Declaration of Compliance
with the German Corporate Governance Code pursuant to Sec. 161 AktG [“Aktiengesetz”: German Stock Corporation Act]
The board of management and the supervisory board of Ströer SE declare pursuant to Sec. 161 AktG:
Since the last declaration of compliance on 24 January 2014, Ströer SE has complied with the recommendations made by the government commission on the German Corporate Governance Code (GCGC) as amended on 24 June 2014 and will continue to comply with them in the future with the following exceptions:
Contrary to the recommendation in 3.8 GCGC, no deductible for the members of the supervisory board was agreed upon in the D&O insurance policies for the members of the board of management, the supervisory board and executive employees. In our opinion, a deductible for supervisory board members would impair the interest and willingness of suitable individuals in remaining on or becoming active for the supervisory board of Ströer SE.

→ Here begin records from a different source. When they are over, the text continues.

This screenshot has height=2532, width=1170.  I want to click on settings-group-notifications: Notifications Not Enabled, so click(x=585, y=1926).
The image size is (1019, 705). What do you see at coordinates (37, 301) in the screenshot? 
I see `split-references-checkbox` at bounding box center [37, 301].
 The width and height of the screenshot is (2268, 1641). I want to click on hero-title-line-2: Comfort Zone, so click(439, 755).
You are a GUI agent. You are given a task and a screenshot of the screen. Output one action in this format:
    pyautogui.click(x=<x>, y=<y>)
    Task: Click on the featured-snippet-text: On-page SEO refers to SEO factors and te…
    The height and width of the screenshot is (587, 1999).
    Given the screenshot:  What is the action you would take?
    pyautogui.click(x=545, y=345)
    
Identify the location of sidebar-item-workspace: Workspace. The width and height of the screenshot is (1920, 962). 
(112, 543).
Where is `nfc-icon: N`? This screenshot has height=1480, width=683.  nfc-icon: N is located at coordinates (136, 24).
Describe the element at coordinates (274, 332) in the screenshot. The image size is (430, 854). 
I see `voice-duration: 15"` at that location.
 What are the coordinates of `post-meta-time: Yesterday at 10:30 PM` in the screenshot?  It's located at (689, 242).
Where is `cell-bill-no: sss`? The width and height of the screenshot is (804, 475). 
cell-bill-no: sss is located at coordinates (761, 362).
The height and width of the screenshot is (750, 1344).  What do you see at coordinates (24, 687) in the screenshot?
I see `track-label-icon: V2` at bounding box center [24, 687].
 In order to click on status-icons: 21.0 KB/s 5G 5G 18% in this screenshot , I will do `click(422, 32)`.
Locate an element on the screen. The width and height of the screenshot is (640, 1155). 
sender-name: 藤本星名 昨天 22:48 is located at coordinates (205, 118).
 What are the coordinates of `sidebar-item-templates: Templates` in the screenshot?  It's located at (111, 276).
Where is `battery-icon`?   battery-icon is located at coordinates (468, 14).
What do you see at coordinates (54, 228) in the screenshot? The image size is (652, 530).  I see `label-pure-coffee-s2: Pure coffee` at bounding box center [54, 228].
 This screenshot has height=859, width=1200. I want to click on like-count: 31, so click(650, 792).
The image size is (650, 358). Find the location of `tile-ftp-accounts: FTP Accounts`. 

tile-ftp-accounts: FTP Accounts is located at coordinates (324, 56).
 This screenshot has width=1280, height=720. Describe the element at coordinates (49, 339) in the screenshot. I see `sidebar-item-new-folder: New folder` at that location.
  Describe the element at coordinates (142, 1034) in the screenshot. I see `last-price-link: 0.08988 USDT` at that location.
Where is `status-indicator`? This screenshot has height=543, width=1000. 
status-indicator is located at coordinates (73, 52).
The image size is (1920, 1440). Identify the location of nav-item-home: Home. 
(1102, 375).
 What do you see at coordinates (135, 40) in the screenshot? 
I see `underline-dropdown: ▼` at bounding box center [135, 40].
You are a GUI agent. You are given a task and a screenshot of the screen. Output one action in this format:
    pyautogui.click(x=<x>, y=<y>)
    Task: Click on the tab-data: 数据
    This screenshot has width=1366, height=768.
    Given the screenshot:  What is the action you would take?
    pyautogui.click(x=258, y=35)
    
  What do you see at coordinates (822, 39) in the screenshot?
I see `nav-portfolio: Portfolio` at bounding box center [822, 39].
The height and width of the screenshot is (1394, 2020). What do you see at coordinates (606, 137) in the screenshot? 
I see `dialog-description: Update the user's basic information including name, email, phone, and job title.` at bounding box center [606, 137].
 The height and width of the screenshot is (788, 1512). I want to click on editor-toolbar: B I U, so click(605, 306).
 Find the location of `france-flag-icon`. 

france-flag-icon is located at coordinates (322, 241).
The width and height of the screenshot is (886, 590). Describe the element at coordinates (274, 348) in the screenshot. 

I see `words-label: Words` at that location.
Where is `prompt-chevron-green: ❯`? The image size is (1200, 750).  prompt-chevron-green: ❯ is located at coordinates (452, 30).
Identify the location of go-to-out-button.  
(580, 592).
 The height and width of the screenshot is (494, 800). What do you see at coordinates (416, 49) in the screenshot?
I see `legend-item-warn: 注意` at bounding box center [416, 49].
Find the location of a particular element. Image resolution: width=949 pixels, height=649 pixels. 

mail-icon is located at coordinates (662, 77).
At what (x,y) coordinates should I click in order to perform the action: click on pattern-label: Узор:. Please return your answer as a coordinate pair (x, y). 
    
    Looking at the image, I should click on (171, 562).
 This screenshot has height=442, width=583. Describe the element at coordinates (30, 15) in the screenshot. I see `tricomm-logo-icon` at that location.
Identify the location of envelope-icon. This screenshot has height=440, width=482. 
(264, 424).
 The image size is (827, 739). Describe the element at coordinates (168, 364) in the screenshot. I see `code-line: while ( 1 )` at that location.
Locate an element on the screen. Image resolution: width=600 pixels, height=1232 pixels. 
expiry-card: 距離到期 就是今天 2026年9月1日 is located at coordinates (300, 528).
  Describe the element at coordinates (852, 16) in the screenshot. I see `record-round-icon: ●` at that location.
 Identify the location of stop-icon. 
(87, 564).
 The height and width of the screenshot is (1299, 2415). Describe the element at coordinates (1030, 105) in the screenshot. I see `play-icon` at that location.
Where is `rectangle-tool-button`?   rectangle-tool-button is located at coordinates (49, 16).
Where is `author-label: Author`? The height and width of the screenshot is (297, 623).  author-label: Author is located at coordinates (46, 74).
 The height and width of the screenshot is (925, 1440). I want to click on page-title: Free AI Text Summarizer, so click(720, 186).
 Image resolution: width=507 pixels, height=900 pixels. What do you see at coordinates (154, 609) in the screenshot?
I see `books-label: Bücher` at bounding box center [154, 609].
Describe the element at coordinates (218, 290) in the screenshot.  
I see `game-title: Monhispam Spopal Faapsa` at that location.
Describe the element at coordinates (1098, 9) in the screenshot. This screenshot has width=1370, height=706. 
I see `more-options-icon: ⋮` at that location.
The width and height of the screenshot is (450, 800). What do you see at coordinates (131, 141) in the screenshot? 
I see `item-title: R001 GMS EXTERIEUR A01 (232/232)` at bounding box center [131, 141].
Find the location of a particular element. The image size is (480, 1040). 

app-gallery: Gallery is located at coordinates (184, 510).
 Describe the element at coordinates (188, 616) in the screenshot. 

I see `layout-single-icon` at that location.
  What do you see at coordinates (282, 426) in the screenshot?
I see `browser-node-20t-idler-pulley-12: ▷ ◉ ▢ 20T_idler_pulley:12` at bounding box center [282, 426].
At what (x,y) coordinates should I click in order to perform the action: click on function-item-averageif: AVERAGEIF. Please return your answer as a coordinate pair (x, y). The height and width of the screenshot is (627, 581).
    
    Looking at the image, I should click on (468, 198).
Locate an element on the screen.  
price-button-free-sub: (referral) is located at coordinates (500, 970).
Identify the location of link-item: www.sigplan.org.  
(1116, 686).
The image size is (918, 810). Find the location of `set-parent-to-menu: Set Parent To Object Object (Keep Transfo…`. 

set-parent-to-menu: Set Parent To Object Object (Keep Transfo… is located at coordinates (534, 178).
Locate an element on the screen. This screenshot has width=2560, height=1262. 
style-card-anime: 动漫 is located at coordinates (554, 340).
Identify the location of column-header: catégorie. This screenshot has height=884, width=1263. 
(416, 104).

Remuneration paid to the board of management is disclosed in accordance with the legal provisions and pursuant to the opt-out resolution adopted by the Company’s shareholder meeting on 14 May 2010. Under this resolution, the amount of remuneration paid to the individual members of the board of management is not disclosed in the Company’s separate or consolidated financial statements. As long as an an “opt-out resolution adopted by the shareholder meeting applies, the Company shall not include the disclosures recommended in 4.2.5 Sentences 5 and 6 GCGC in the remuneration report.”
Contrary to the recommendation in 5.3.3 GCGC, the supervisory board has not established a nomination committee in addition to the existing audit committee because Ströer SE does not need a special committee to propose shareholder representatives as candidates given the fact that employees are not represented on the supervisory board.